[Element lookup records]
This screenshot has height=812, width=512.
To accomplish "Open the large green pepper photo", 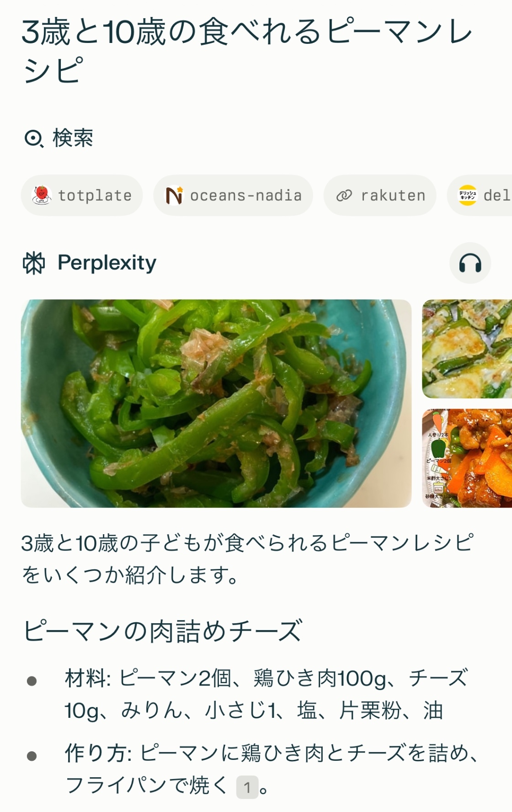I will (216, 403).
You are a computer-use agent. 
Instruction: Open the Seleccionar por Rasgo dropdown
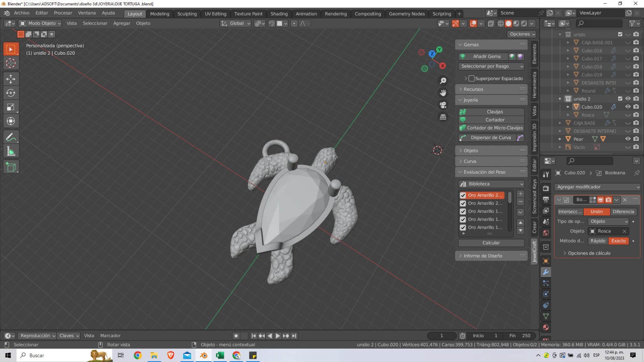491,66
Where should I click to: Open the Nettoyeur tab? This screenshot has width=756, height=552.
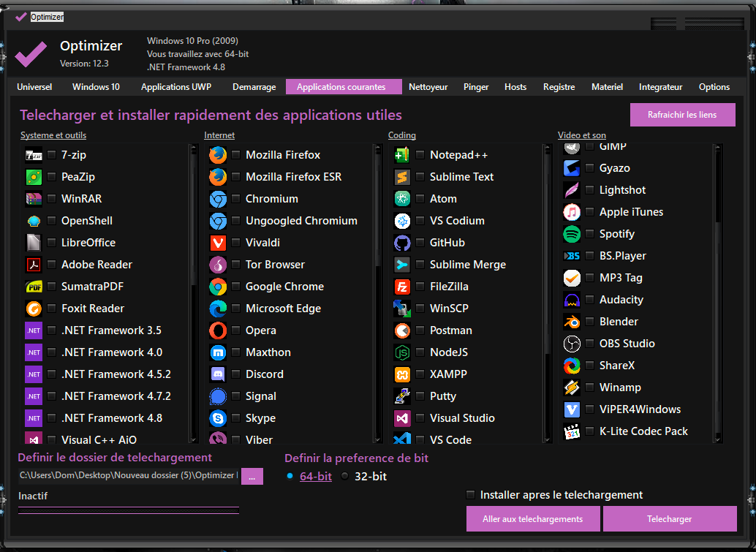pos(428,87)
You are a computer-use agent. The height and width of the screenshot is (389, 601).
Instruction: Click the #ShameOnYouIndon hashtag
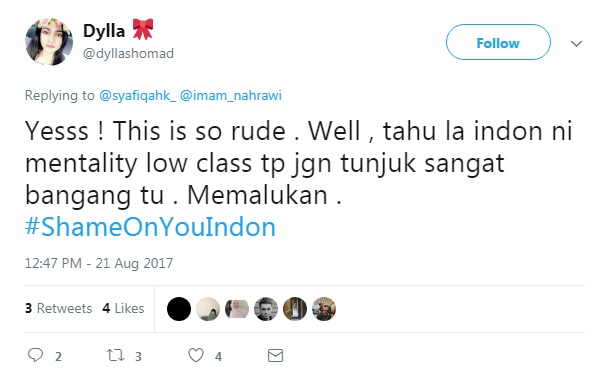pos(150,227)
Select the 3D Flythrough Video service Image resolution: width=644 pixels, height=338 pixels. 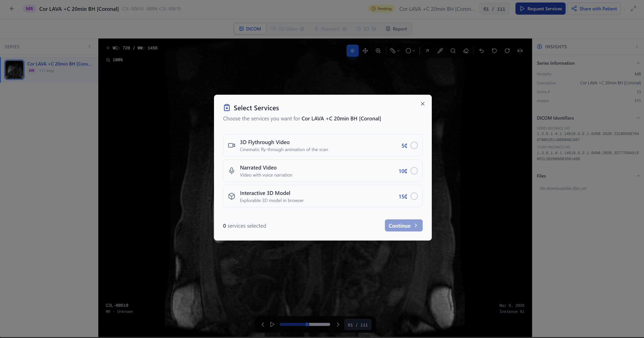click(x=414, y=145)
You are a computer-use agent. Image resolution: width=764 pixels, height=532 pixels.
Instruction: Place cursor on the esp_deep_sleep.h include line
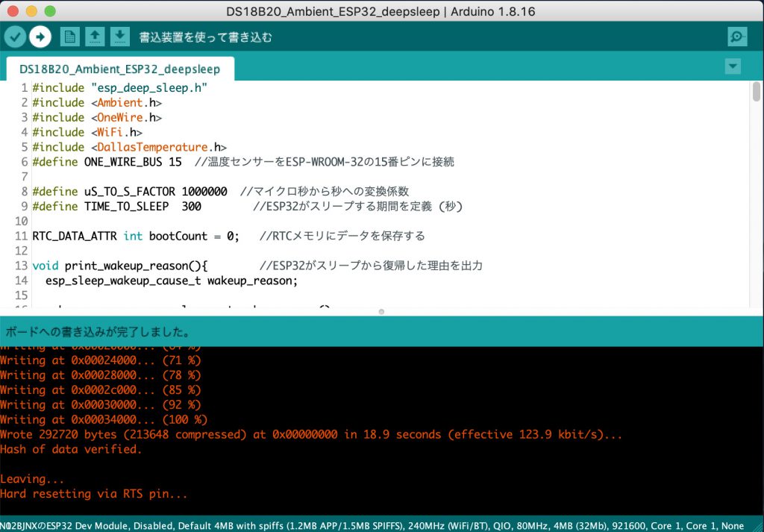[x=119, y=88]
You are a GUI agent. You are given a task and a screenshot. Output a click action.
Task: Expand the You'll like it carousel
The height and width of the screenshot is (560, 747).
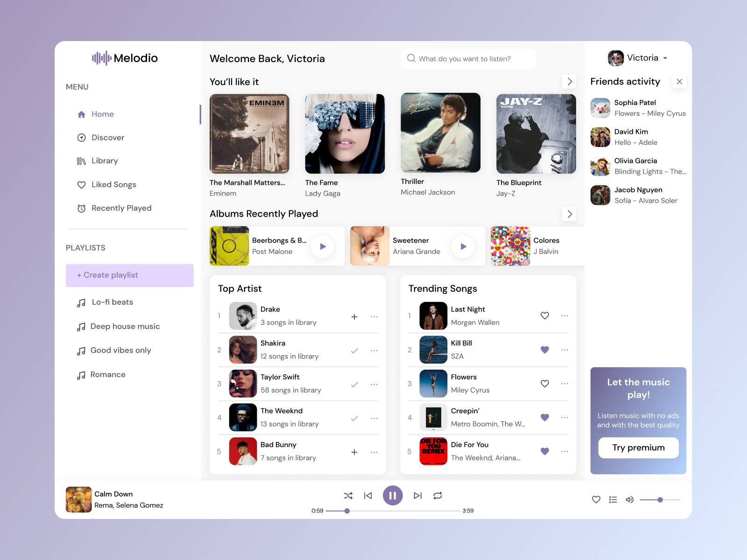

■ **Given exercise**
Quote the records word for word from the line containing "You are a GUI" through the end of the records, both included, leaving the pictures out of your answer.

■ **Exercise solution**
You are a GUI agent. You are given a task and a screenshot. Output a click action.
Task: Expand the You'll like it carousel
The height and width of the screenshot is (560, 747).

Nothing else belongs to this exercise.